Use Python to work with TXT-formatted novels
Vim is indeed an artifact, but Sed and vim are not entirely universal. This article is inspired by the "re-typesetting of the novel in TXT format with vim", thanks!
Often download txt ebook, format is not the mind, had to deal with themselves. The first thing is to deal with the line in the paragraph.
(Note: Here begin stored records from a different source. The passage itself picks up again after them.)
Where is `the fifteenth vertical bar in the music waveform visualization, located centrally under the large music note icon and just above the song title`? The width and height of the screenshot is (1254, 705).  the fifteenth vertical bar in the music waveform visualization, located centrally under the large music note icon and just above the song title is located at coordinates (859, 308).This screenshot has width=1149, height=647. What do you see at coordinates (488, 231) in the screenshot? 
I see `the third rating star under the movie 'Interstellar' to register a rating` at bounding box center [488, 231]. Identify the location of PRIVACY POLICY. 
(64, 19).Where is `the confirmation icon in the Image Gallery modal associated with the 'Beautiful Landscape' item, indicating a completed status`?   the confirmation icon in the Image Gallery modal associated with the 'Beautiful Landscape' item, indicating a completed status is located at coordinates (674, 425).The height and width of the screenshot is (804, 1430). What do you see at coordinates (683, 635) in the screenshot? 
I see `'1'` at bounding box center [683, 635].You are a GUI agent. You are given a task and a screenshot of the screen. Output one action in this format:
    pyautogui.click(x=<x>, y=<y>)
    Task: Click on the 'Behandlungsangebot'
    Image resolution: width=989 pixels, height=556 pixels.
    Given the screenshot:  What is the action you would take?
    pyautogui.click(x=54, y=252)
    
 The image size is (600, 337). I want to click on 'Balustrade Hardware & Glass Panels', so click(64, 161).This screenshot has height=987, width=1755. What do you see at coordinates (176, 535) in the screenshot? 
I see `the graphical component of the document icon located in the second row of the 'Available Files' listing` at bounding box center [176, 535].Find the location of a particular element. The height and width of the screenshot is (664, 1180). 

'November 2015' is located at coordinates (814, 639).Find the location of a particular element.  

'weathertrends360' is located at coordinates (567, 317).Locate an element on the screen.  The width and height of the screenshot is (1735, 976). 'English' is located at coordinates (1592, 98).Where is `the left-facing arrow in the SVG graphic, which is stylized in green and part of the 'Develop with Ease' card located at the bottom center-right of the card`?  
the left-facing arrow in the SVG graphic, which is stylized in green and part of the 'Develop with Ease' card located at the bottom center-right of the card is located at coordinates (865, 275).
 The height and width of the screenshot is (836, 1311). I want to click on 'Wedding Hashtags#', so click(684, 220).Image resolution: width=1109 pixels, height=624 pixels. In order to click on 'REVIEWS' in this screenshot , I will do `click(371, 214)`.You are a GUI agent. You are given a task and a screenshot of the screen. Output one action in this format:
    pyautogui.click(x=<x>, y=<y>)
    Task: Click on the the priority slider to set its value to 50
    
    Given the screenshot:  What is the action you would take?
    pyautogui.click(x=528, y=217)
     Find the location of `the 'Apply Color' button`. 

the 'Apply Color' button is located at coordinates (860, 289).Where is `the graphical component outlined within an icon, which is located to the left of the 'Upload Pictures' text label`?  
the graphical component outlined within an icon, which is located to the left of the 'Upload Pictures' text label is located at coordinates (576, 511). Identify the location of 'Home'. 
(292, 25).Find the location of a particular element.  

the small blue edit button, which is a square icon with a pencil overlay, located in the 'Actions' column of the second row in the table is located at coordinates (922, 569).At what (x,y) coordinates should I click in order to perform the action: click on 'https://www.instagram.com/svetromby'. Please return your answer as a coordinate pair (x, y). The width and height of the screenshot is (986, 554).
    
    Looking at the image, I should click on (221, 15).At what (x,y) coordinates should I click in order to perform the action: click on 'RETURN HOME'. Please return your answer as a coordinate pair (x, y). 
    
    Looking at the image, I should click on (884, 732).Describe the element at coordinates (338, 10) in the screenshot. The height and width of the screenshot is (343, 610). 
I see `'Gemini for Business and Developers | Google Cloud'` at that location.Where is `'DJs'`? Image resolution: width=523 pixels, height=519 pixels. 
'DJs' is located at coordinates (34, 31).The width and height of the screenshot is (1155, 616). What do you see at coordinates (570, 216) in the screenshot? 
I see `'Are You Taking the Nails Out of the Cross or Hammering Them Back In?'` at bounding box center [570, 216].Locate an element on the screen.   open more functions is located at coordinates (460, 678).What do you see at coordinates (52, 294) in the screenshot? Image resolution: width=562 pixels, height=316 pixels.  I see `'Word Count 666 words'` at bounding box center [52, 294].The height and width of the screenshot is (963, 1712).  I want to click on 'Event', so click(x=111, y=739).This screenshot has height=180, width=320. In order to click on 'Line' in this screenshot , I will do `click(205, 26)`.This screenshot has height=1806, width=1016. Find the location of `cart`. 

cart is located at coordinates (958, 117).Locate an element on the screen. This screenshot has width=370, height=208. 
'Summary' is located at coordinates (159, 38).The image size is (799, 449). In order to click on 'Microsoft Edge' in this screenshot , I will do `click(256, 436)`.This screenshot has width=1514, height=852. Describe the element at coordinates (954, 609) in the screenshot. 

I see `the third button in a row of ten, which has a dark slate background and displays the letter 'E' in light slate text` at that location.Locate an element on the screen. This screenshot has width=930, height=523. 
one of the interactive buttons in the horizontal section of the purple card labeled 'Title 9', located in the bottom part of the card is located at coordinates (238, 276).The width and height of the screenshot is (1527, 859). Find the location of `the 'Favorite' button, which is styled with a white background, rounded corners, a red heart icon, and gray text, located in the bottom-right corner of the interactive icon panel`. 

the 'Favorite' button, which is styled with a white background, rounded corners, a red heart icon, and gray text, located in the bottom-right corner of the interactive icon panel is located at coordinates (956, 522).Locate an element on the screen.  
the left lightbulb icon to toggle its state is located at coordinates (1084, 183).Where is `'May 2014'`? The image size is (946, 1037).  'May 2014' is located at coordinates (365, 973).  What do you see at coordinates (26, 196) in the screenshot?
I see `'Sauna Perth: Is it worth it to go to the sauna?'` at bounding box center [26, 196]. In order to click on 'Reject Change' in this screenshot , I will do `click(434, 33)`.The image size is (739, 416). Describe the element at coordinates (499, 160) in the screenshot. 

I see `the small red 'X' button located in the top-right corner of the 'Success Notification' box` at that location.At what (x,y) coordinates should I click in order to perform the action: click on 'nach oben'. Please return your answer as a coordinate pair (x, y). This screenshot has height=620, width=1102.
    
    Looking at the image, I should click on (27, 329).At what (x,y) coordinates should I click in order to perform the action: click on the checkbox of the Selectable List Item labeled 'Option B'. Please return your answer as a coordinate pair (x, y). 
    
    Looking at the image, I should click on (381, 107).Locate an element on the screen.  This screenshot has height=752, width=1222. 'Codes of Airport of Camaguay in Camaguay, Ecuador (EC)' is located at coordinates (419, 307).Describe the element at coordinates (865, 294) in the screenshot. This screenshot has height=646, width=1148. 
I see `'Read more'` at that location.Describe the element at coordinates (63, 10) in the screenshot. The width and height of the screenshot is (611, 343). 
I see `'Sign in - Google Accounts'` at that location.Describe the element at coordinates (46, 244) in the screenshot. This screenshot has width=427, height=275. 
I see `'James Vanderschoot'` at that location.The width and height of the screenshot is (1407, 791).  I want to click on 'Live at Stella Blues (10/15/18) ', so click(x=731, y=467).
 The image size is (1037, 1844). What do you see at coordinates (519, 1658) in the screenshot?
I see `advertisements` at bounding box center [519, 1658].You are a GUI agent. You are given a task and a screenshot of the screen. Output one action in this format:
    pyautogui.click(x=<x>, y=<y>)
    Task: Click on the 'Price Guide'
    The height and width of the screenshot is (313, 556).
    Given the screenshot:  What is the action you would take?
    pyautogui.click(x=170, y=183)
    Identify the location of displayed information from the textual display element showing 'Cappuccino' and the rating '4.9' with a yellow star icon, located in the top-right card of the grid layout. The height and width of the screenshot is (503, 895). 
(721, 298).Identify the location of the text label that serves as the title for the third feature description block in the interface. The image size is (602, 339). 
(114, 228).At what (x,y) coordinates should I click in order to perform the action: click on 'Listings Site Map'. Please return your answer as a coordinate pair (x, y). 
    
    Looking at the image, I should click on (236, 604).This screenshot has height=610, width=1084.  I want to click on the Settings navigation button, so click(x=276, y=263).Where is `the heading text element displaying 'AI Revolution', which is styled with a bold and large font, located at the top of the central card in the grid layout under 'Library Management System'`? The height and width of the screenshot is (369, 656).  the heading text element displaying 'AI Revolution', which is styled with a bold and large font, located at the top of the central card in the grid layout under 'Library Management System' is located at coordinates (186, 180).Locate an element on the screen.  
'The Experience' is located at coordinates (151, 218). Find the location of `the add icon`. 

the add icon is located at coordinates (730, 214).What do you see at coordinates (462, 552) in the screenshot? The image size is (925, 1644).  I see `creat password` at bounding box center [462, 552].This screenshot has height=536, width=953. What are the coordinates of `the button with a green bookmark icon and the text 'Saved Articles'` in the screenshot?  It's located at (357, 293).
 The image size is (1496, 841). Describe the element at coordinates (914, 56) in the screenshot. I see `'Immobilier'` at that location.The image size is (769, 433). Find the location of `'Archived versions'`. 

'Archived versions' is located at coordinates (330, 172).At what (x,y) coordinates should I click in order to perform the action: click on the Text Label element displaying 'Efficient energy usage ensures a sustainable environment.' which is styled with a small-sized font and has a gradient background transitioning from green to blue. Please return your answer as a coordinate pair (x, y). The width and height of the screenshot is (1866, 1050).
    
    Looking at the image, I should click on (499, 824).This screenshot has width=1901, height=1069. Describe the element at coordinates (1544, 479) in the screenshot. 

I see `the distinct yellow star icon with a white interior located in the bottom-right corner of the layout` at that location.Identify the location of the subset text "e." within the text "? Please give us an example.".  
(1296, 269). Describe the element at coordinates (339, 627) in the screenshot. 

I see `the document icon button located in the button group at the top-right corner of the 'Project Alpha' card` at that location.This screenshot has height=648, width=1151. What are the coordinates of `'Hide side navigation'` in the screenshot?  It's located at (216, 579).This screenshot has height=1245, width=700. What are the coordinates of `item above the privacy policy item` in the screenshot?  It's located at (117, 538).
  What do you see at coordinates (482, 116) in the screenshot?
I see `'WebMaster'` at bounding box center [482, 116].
The original intention is to customize a vim mode, when the time to deal with the novel into the mode, and then use a variety of shortcut keys. In order to avoid the TXT shortcut key to the day-to-day programming interference. It turned out that vim, unlike Emacs, could customize its own pattern. (may be able to customize the dedicated VIMRC solution, without trying)
So turn to script to find a solution. Sed and awk are among the leaders, first try. Unfortunately, the sed of the earlier days has been forgotten, and there is no more concise and clear solution. sed, like grep, reads a row, deletes N, performs various processing, writes the file, and then adds N. n can be read to the next line to the current pattern matching space to be processed again. But I need to match the whole file and I can't find a solution for the moment.
Had to turn to Python again. Python has its own re module, which should be fine. Re.sub can be replaced. It took some time to match the Chinese. In Vim, you can match double-byte characters with [^x00-xff], but it doesn't work in Python. After Google, we found that we can match Chinese characters with [X80-xff] (Perl, which seems to support the Chinese in both cases).
At this point, the problem is initially resolved:
View sourceprint?01 #!/usr/bin/env python
#encoding =utf-8
Import re
From sys import ARGV
05
06
Modified if __name__ = = ' __main__ ':
If Len (argv)!= 2:
print ' Usage:filename '
Ten Else:
One FH = open (argv[1], ' R ')
Content = Fh.read ()
[out = Re.sub (' n ([x80-xff]) ', R ' 1 ', content)
Print out
Specification Header:
View sourceprint?01 #!/usr/bin/env python
#encoding =utf-8
Import re
From sys import ARGV
05
06
Modified if __name__ = = ' __main__ ':
If Len (argv)!= 2:
print ' Usage:filename '
Ten Else:
One FH = open (argv[1], ' R ')
Content = Fh.read ()
[out = Re.sub (' + ([x80-xff]) ', R ' 1 ', content)
Print out
Of course, the downloaded documentation is usually gb2312 and needs to be converted to UTF8 for further processing, referring to my Python Chinese code note.